The School of Theology. Sewanee: The University of the South

Core Courses

CEMT 511 Introduction to Moral Theology


The purpose of this course is to introduce students to questions about what it means to be a moral person in our contemporary world. In particular, we will examine what it means to be a Christian moral person — that is, what Christian faith and tradition contribute to our understanding of a moral universe. We will begin with an examination of moral formation in community. We will then discuss ethical principles as they have emerged throughout the Christian tradition. Through readings on “modernity” and “post-modernity,” we will explore how such resources can be used to assist in discerning Christian moral life today.

CEMT 522 Contemporary Moral Issues


This course considers particular moral issues and questions as they arise in the contemporary life of Christians and in the Church at large.


CEMT 545 Major Thinkers in Ethics

Staff [3]

This course concentrates on a selected figure(s) in the Christian theological and ethical traditions. Primary source readings are emphasized.

CEMT 553 Many Sides of Sustainability


A course offered to undergraduates (mostly senior natural resource majors) and seminarians. This course has several goals, including helping people steeped in natural sciences and those in theology to begin to develop a common vocabulary. This includes biblical, theological, and practical congregational materials as well as economic and “hard” scientific matters with possible interaction with the University of Georgia’s River Basin Center. There are readings, lectures, seminars and field trips. The major graded piece is a small team project.
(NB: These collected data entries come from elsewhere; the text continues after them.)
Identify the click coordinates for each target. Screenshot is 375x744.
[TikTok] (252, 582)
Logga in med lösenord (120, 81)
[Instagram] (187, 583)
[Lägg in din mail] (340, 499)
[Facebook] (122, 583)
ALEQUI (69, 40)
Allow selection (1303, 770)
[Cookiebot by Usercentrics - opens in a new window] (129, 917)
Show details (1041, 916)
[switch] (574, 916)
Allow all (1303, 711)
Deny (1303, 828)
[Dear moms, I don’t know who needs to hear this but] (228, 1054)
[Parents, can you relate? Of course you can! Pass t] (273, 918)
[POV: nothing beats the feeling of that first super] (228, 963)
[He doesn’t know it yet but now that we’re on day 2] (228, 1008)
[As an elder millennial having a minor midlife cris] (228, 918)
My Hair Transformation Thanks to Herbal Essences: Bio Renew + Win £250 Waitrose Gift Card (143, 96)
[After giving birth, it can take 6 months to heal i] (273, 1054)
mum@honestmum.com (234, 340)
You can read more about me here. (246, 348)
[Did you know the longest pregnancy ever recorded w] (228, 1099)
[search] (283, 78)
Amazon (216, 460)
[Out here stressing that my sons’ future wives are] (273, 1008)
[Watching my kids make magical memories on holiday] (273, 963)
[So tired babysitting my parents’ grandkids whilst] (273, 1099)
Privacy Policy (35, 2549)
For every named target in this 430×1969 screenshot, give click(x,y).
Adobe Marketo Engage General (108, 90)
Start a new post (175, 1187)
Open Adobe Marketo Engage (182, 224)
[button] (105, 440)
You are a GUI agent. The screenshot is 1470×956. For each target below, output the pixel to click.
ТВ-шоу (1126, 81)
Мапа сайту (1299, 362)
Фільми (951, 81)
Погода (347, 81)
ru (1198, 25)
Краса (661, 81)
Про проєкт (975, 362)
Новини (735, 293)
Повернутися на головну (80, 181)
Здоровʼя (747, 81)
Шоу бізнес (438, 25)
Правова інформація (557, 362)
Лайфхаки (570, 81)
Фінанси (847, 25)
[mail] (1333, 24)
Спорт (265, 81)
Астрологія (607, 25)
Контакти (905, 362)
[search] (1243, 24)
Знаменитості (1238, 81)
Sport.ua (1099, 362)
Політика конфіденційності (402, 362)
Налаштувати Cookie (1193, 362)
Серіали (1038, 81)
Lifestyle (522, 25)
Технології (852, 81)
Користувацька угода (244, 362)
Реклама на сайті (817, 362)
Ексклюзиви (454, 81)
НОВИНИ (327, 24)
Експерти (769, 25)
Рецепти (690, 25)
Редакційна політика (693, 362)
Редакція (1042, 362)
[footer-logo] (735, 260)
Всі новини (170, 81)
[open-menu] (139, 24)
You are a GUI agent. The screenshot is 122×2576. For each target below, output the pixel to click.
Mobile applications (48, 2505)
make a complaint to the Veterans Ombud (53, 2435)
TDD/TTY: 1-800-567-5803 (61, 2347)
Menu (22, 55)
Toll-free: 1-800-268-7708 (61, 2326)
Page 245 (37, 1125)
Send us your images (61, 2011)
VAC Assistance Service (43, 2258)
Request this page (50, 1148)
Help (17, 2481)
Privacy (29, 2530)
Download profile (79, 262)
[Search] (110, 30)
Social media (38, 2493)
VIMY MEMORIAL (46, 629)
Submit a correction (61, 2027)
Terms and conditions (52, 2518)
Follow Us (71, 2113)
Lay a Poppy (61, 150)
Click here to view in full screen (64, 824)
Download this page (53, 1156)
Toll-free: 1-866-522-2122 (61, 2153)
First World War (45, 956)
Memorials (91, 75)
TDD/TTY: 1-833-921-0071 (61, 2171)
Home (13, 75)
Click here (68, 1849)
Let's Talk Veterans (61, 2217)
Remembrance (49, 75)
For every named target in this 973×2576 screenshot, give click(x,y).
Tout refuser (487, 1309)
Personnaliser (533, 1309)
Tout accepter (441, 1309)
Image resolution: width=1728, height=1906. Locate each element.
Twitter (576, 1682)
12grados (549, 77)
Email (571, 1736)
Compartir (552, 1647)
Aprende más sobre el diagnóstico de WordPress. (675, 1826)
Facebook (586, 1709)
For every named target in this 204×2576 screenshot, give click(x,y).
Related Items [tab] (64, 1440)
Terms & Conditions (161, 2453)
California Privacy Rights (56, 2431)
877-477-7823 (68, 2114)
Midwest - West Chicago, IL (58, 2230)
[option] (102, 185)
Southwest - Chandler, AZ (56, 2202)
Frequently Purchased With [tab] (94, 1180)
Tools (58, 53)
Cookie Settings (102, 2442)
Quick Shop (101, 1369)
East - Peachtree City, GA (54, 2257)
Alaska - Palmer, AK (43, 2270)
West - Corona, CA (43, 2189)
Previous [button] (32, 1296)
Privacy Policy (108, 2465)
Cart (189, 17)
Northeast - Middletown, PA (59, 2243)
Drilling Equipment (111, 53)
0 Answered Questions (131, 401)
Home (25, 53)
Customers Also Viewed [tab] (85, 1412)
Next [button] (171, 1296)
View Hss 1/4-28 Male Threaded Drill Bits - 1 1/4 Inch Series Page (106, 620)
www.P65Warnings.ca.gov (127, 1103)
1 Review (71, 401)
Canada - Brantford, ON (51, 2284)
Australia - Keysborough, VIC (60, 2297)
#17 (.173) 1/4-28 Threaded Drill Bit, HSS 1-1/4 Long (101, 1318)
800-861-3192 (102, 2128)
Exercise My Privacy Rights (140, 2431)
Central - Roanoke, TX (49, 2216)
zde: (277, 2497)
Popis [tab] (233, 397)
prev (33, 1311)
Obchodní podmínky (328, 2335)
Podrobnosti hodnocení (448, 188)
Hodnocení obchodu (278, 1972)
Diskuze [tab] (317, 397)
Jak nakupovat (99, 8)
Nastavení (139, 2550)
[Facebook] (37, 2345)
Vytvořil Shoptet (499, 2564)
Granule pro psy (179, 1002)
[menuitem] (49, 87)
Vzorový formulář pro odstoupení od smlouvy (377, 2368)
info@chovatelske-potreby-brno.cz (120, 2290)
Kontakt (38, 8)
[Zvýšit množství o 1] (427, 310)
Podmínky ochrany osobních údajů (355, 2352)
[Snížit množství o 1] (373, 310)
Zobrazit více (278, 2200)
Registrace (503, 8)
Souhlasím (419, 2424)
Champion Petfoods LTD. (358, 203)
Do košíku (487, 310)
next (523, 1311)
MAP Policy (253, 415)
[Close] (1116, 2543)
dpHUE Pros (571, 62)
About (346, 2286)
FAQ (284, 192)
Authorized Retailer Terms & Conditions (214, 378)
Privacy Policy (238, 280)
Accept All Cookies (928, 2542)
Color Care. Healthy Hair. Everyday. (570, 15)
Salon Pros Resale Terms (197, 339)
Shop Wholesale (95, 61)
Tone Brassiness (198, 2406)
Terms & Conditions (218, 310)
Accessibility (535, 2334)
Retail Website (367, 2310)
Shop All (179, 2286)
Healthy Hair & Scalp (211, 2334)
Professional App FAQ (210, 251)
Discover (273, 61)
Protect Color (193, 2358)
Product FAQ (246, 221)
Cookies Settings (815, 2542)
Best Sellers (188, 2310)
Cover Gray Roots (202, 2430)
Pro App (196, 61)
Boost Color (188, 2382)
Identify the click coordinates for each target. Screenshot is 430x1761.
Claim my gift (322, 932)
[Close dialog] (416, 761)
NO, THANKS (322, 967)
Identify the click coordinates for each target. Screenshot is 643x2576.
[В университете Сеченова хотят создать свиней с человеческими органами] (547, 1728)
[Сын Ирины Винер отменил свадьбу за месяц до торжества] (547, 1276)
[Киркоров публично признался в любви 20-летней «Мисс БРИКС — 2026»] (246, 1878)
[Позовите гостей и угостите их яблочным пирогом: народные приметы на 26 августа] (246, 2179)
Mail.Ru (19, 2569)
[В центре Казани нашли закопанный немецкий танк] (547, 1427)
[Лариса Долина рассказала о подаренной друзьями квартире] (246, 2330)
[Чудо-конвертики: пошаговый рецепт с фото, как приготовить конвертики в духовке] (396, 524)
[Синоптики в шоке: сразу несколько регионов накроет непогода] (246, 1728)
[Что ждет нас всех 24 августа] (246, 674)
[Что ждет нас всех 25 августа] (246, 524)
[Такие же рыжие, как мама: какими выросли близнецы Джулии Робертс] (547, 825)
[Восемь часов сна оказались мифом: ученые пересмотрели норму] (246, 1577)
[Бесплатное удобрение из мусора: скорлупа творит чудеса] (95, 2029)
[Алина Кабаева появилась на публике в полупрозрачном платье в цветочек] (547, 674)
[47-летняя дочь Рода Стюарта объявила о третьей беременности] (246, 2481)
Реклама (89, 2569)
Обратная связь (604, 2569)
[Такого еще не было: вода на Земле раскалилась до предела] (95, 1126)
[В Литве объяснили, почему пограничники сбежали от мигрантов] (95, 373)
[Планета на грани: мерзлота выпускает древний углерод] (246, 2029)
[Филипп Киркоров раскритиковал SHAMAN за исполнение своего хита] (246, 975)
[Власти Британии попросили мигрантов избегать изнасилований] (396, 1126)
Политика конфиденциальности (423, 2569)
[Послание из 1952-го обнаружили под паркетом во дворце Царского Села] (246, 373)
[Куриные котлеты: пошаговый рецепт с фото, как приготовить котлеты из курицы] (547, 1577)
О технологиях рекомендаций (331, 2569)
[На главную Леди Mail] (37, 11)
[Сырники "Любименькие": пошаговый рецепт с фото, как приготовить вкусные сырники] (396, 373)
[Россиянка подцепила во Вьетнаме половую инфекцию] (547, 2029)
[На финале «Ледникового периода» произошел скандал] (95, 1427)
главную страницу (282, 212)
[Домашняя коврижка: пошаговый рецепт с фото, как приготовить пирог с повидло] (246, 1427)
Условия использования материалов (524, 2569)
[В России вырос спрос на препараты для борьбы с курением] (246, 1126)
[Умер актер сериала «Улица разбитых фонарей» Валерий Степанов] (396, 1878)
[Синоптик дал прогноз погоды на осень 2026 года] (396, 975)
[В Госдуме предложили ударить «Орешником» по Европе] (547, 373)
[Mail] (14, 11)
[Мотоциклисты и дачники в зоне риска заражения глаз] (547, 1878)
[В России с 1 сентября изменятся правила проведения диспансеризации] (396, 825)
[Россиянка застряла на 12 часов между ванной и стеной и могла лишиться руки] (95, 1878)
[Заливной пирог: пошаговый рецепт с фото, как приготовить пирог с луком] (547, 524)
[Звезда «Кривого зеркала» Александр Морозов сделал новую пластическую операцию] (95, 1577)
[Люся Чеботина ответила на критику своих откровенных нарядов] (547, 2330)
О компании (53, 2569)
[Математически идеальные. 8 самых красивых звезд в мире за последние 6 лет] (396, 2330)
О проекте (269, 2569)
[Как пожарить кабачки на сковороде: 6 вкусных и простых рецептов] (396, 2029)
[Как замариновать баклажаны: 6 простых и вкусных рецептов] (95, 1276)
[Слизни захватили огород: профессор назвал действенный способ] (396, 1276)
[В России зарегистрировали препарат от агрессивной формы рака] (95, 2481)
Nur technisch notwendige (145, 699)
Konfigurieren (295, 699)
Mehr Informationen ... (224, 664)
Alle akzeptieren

CEMT 557 Marriage, Family, and Sexuality


The objective of this course is to understand what the Christian tradition has to offer those seeking to live authentic relational lives in the twenty-first century. We will use texts from several disciplines, including sociology, literature, and economics. Central to our task will be a thorough examination of Biblical and classical theological texts dealing with marriage, family, and sexuality.

CEMT 558 The Theological Ethics of Stanley Hauerwas


This course will examine the theological ethics of Stanley Hauerwas. Taking both a developmental and thematic approach, topics considered will be such distinctively Hauerwasian issues as vision, virtue, agents and agency, narrative, character, community, tragedy, suffering, pacifism, medical ethics, the mentally handicapped, and the Church. Hauerwas’s ambiguous ecclesial status as both Methodist and Episcopalian, with deep indebtedness to the Roman Catholic and Mennonite traditions, will also be considered, as well as his recent attempts to re-focus Christian preaching on theology.